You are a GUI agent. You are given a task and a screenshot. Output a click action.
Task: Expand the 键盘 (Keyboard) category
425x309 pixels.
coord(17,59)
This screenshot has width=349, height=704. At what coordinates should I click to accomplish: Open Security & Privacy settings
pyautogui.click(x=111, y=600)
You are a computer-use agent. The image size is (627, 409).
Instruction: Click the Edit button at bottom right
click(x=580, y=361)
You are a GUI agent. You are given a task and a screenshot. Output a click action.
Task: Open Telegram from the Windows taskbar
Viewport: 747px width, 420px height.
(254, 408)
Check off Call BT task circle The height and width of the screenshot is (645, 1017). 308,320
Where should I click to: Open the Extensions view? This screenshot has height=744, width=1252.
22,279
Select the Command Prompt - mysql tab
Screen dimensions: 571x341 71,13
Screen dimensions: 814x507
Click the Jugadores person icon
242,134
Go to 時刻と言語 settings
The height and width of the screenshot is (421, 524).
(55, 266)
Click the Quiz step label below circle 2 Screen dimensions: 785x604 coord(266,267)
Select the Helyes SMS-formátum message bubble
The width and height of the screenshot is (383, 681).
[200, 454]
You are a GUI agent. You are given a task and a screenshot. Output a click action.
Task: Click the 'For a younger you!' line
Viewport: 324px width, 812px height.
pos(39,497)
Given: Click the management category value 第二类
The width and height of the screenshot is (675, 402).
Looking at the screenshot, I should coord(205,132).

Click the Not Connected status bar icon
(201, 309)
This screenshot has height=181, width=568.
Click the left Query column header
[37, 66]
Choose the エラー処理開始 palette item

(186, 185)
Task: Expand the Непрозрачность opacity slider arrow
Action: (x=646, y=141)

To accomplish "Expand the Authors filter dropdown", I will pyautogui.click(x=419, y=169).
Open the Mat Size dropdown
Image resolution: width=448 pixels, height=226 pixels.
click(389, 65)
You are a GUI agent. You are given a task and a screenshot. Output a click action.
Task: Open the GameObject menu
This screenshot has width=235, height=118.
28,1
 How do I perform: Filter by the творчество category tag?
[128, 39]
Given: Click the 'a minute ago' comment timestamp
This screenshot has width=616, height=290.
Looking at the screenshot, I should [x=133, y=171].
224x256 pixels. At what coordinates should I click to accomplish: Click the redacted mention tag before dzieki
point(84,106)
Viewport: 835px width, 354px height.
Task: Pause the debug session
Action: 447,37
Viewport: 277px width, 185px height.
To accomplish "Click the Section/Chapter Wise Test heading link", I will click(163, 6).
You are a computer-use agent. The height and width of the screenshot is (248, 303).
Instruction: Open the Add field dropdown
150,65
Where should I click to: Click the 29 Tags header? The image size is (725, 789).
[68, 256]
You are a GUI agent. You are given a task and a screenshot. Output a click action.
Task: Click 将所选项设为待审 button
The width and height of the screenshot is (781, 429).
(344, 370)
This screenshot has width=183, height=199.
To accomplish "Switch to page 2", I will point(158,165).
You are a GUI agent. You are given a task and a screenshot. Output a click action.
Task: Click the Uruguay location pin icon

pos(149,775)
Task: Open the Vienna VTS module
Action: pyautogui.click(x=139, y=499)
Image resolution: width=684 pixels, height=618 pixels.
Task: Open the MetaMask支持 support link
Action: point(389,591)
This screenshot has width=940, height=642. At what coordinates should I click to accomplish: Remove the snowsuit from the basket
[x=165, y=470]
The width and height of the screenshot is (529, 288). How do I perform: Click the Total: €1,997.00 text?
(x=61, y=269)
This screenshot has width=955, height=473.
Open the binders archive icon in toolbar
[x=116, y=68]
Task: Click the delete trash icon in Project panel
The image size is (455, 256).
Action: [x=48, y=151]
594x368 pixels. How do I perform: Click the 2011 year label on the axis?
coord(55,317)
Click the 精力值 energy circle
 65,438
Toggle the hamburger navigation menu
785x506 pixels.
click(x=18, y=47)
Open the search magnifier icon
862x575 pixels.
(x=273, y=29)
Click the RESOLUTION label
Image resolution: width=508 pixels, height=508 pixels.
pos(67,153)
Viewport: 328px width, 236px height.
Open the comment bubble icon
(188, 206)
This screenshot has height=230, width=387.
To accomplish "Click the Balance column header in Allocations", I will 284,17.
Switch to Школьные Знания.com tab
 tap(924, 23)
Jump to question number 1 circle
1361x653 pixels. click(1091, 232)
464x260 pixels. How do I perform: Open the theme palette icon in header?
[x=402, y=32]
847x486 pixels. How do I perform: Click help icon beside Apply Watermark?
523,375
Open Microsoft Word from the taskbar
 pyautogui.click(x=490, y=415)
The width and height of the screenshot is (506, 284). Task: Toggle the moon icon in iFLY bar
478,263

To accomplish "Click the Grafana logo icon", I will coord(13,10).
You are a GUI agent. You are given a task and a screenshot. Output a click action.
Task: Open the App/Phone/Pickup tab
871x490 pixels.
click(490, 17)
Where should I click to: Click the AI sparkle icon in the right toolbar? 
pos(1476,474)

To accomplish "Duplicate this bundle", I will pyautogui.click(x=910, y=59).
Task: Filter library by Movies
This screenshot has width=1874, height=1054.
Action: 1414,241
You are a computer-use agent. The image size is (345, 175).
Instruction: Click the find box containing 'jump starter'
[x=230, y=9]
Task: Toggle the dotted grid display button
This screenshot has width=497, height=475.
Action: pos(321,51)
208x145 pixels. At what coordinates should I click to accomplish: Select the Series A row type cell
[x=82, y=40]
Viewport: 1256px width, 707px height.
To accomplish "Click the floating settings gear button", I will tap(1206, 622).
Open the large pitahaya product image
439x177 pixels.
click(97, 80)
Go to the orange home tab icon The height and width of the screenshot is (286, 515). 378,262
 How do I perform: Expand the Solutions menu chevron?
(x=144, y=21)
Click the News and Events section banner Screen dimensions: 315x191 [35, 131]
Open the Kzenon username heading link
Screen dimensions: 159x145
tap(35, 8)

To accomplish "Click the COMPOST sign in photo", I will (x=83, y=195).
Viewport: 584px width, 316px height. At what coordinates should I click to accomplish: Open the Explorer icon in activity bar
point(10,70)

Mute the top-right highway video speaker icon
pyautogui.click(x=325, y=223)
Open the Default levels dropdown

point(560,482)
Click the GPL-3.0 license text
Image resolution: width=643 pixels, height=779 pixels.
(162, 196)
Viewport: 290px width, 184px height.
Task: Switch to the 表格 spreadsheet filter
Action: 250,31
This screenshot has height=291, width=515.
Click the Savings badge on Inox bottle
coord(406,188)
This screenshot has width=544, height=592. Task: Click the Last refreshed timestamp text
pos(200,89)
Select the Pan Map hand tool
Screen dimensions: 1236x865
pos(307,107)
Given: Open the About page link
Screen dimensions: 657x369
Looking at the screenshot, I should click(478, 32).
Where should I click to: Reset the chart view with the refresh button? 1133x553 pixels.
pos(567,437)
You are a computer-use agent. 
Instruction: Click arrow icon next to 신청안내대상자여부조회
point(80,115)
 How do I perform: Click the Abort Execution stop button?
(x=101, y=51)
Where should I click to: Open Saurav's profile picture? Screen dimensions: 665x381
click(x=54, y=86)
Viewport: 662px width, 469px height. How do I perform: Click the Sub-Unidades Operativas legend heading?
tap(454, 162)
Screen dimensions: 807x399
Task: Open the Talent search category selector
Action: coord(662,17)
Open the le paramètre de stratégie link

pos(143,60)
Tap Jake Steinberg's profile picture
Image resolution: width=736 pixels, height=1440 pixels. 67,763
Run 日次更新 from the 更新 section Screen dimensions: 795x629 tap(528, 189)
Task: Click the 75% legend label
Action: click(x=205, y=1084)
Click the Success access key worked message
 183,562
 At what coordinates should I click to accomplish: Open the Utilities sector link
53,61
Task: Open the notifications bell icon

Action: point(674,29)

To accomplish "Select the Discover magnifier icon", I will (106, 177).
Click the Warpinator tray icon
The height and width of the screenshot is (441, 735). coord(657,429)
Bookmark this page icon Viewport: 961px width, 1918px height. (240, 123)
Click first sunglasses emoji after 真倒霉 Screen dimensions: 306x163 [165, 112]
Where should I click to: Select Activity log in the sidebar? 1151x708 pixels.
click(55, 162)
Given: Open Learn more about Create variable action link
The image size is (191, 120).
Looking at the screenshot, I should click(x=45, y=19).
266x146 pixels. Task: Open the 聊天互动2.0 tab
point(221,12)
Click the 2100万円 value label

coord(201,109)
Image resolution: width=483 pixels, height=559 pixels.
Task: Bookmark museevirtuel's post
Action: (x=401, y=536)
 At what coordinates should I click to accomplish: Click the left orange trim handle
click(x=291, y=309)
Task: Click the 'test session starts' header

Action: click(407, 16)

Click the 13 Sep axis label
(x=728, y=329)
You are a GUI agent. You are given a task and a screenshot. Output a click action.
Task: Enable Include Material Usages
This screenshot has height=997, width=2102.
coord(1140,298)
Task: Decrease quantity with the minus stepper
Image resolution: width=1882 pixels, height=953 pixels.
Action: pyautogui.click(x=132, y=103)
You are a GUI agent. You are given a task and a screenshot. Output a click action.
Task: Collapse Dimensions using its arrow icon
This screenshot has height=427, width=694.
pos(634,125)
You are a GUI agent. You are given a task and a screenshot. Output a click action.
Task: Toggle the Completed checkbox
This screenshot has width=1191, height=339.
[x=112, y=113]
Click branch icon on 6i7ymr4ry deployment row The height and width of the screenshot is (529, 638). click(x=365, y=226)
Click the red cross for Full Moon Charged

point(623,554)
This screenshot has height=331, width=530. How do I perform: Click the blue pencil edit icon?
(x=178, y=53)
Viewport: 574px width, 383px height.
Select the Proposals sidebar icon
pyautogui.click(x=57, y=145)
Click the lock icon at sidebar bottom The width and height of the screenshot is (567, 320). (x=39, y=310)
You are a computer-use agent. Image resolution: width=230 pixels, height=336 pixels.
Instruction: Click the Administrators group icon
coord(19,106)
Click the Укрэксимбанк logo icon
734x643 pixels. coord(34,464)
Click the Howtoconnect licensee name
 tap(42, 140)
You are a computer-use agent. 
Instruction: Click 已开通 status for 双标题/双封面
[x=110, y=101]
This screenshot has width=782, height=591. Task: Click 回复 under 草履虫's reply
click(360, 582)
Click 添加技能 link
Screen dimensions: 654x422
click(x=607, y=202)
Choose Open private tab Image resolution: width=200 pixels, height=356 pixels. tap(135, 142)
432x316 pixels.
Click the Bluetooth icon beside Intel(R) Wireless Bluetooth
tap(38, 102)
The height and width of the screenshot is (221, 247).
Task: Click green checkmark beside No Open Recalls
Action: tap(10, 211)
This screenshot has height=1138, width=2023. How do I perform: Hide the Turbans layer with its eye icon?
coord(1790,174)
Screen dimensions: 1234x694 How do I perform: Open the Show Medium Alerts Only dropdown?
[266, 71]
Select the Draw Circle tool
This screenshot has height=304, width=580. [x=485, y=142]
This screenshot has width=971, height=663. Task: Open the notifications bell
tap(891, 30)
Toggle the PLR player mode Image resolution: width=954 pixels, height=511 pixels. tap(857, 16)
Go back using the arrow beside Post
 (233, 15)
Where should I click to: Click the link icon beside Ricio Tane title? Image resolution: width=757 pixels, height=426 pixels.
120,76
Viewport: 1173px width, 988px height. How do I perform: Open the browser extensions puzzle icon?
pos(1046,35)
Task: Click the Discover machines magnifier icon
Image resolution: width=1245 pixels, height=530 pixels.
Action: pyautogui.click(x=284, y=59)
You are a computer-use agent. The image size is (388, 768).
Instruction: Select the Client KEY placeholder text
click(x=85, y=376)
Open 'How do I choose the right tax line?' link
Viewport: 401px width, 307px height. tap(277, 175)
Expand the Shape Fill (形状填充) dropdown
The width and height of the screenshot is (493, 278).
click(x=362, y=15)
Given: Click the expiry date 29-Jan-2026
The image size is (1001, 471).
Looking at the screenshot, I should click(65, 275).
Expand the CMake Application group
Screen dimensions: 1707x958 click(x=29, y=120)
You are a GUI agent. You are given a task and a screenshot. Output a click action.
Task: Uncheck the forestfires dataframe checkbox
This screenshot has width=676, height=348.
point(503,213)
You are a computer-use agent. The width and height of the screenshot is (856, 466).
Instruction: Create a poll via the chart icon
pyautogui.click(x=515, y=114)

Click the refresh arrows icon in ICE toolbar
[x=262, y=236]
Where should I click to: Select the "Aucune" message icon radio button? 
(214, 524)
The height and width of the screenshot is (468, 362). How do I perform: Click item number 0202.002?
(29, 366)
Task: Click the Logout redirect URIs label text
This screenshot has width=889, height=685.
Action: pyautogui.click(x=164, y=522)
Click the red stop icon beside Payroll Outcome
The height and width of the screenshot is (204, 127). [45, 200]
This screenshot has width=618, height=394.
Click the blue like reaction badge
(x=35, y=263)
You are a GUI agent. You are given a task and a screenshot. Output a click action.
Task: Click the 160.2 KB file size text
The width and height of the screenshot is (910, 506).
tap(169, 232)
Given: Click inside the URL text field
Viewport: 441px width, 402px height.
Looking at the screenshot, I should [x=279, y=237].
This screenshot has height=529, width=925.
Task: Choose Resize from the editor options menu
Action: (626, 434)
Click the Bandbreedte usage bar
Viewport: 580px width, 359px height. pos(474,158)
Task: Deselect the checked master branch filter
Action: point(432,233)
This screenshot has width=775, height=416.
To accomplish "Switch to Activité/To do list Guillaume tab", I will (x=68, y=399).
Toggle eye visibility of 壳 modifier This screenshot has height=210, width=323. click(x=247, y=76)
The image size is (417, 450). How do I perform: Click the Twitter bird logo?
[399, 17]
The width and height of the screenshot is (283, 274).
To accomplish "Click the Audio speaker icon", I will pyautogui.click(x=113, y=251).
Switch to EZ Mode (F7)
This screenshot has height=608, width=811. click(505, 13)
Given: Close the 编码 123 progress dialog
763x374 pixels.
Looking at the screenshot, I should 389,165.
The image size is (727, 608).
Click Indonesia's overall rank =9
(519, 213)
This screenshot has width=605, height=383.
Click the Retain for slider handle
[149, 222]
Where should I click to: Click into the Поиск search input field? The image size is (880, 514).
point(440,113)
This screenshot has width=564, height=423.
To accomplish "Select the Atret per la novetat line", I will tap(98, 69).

— Instructions for the task —
Put the lines of the records above, from the first line through the line containing "pyautogui.click(x=111, y=600)", inclusive, into a JSON list of strings with one string per line, leaving out any blank lines.

— Solution —
[
  "You are a GUI agent. You are given a task and a screenshot. Output a click action.",
  "Task: Expand the 键盘 (Keyboard) category",
  "425x309 pixels.",
  "coord(17,59)",
  "This screenshot has width=349, height=704. At what coordinates should I click to accomplish: Open Security & Privacy settings",
  "pyautogui.click(x=111, y=600)"
]